GOAL OF THE EXERCISE:
From the data that follows, print exactly the lines starting at the one containing "cell under RF" and ending at the one containing "The image size is (1263, 820)."; include both of them and nothing more.

:::::

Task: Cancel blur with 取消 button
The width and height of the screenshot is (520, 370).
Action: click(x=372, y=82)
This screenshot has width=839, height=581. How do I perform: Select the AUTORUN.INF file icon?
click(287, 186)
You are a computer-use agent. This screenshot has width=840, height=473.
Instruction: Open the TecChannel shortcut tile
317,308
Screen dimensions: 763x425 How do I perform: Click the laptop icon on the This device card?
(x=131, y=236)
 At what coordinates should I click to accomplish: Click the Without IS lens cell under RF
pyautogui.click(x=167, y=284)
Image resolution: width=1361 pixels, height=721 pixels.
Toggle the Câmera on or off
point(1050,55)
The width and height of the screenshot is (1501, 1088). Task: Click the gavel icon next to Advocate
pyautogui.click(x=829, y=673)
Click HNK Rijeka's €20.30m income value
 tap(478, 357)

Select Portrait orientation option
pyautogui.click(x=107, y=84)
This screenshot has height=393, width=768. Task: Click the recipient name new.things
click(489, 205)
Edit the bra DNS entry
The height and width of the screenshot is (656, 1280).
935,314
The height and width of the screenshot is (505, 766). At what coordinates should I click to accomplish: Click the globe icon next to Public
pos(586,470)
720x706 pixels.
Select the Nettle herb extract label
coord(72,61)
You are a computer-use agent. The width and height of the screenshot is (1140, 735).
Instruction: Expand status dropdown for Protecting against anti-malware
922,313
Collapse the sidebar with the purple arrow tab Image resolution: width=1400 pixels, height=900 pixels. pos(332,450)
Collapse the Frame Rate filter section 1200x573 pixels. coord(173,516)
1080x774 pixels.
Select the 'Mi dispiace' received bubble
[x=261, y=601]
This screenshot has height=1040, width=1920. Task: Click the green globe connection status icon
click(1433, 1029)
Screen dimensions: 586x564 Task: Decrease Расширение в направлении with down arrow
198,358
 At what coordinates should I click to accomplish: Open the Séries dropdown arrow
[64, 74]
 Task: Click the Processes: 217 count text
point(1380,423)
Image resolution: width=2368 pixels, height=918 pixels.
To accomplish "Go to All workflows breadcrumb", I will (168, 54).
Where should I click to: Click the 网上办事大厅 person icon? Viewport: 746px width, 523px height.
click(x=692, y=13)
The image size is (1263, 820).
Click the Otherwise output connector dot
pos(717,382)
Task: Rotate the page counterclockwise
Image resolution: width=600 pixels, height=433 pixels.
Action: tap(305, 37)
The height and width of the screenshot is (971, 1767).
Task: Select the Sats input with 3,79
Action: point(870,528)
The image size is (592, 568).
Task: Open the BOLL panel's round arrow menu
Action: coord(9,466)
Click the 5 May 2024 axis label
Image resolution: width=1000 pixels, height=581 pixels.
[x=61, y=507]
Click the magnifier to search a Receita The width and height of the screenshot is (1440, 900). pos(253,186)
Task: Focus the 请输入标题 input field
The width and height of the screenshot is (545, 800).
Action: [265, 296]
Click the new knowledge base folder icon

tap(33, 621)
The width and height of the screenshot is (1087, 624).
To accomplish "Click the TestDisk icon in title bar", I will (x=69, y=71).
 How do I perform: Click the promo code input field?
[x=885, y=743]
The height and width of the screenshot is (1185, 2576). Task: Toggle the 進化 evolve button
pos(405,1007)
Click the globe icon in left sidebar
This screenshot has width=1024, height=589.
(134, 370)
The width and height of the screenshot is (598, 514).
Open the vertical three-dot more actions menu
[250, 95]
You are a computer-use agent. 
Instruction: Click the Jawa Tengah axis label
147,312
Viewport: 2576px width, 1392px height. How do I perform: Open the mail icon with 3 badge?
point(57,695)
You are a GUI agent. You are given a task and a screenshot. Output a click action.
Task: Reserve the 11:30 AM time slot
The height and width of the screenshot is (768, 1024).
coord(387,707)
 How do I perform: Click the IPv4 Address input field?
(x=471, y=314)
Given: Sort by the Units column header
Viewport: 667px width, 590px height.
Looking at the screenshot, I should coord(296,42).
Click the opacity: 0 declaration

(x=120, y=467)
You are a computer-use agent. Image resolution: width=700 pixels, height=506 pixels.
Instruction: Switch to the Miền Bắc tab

:::::

YOUR RESPONSE:
 At what coordinates should I click to accomplish: Click the Without IS lens cell under RF
pyautogui.click(x=167, y=284)
Image resolution: width=1361 pixels, height=721 pixels.
Toggle the Câmera on or off
point(1050,55)
The width and height of the screenshot is (1501, 1088). Task: Click the gavel icon next to Advocate
pyautogui.click(x=829, y=673)
Click HNK Rijeka's €20.30m income value
 tap(478, 357)

Select Portrait orientation option
pyautogui.click(x=107, y=84)
This screenshot has height=393, width=768. Task: Click the recipient name new.things
click(489, 205)
Edit the bra DNS entry
The height and width of the screenshot is (656, 1280).
935,314
The height and width of the screenshot is (505, 766). At what coordinates should I click to accomplish: Click the globe icon next to Public
pos(586,470)
720x706 pixels.
Select the Nettle herb extract label
coord(72,61)
You are a computer-use agent. The width and height of the screenshot is (1140, 735).
Instruction: Expand status dropdown for Protecting against anti-malware
922,313
Collapse the sidebar with the purple arrow tab Image resolution: width=1400 pixels, height=900 pixels. pos(332,450)
Collapse the Frame Rate filter section 1200x573 pixels. coord(173,516)
1080x774 pixels.
Select the 'Mi dispiace' received bubble
[x=261, y=601]
This screenshot has height=1040, width=1920. Task: Click the green globe connection status icon
click(1433, 1029)
Screen dimensions: 586x564 Task: Decrease Расширение в направлении with down arrow
198,358
 At what coordinates should I click to accomplish: Open the Séries dropdown arrow
[64, 74]
 Task: Click the Processes: 217 count text
point(1380,423)
Image resolution: width=2368 pixels, height=918 pixels.
To accomplish "Go to All workflows breadcrumb", I will (168, 54).
Where should I click to: Click the 网上办事大厅 person icon? Viewport: 746px width, 523px height.
click(x=692, y=13)
The image size is (1263, 820).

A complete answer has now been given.